APPLICATION FORM -INSTRUCTIONS FOR COMPLETING
The opportunity to participate in this pilot project is available to all owners, employers, employer associations and labour providers in the oil sands operations and maintenance, industrial construction and maintenance, and related industriesin Alberta that choose to participate.
Contact information should be provided for the individual(s) who will be responsible for oversight of the organizations A&D program. This person will be contacted for information regarding the application, ongoing data collection and evaluation and audit questions, as the pilot progresses.
Scope of participation:
Indicate what sites or locations, in your Canadian operations, will be included in the pilot. Some organizations may choose to include only their employees/operations in Alberta or in a particular region.
Key components of your policy:
Provide a brief description of the key components of your A&D policy. Just a paragraph or two is enough, then attach a copy of your policy. The key aspects you should describe are: A&D testing that you do and under what circumstances, who is covered by your policy, outcomes of various testing results.
Positions to be included:
Indicate which positions will be included in the random testing component of your policy. This could include management positions as well as safety sensitive positions. Please indicate the actual or approximate numbers of people you expect will be included and a description of the types of positions to be included (eg. all trades and operations, managers and up, all supervisors of safety sensitive employees). There is a separate question regarding contractors, so you can provide that information as part of that question.
Describe the testing process and device you will use (oral fluid, urine), and whether testing will be done by a third party (and which company) or internally.
Assessment, case management and return to work:
Describe the process you will use to assess workers with confirmed positive tests to determine if they have a disability or not, and who will do the assessments. Indicate your case management process – including what you will do with workers with a confirmed disability in terms of treatment, follow-up, return to work and who will handle these processes.
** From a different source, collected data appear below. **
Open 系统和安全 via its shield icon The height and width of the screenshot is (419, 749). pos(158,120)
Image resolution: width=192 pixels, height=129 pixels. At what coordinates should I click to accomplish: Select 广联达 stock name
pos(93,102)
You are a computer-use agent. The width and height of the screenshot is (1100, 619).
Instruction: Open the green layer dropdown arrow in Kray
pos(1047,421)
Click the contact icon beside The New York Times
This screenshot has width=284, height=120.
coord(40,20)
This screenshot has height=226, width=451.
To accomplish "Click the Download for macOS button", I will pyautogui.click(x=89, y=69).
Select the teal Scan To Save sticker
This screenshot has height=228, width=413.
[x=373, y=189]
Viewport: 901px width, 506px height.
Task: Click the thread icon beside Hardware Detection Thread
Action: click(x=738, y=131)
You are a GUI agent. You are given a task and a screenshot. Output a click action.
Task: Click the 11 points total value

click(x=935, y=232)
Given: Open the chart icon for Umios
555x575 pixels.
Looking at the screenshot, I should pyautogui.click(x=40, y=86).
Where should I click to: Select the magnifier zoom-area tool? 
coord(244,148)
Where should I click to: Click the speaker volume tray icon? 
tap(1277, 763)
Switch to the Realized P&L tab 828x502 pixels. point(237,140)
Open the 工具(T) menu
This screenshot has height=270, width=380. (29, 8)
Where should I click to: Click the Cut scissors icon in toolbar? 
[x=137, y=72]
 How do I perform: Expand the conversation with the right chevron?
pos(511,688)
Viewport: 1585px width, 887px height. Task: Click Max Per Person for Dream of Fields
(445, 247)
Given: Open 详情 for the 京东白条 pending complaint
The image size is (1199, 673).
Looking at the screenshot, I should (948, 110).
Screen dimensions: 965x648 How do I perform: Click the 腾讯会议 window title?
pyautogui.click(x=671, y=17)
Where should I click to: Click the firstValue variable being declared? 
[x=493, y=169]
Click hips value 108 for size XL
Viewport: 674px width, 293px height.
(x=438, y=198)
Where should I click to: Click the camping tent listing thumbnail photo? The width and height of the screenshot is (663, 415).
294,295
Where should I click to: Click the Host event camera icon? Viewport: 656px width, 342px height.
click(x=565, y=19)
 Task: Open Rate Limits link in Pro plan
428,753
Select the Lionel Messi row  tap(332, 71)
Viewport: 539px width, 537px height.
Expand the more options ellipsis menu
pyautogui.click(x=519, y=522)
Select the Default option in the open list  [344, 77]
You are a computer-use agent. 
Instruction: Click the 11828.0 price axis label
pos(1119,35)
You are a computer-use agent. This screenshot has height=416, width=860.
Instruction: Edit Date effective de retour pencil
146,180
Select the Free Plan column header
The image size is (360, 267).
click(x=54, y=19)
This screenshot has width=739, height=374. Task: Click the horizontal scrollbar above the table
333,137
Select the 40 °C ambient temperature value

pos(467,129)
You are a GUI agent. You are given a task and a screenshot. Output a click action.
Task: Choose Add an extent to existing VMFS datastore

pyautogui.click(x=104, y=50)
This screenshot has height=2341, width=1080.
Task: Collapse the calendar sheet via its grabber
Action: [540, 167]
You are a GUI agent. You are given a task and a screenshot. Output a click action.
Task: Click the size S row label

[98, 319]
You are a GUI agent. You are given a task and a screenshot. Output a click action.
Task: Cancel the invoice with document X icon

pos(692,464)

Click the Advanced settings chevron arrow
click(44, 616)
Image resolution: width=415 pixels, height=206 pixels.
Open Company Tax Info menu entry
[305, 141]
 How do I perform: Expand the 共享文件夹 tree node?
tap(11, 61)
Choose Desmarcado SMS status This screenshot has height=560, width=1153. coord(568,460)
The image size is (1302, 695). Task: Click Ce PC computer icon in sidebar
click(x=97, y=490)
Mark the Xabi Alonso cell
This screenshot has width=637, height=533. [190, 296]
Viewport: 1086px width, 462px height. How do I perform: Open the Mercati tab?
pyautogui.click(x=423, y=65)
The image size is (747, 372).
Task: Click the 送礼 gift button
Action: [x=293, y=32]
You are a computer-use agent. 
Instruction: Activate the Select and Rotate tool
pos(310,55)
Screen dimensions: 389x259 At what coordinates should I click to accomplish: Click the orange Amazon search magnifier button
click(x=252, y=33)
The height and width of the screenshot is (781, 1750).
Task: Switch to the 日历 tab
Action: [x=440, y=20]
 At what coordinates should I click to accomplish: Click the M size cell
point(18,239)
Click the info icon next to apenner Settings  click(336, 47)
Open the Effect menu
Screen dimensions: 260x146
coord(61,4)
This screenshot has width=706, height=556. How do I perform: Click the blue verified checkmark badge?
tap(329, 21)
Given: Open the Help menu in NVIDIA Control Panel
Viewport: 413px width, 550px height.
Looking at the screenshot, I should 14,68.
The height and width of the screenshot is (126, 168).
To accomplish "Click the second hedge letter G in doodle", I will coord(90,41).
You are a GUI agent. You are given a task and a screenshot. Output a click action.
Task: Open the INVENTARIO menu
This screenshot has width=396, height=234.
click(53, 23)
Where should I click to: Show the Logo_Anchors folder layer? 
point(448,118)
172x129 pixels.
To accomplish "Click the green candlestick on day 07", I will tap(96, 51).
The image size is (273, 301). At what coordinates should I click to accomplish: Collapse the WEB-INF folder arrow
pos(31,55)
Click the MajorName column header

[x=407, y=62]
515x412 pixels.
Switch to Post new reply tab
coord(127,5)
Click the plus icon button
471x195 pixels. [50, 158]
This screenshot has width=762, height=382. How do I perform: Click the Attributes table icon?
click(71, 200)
EAP and treatment program:
Indicate who your EAP provider is and what services are provided regarding assistance with A&D issues and treatment for employees who seek assistance on their own or who are referred. Specifically describe what occurs regarding treatment for workers who test positive at work.
Describe who has access to A&D testing information, and what controls you have in place to ensure that access to A&D program info is limited. Also indicate what controls are in place to ensure your employees do not have access to contractor A&D testing information.
Describe your plans relative to contractors. It is assumed that owner companies will require contractors to implement the pilot for workers on their site – please indicate if this is the case, and if not, what you plan to do.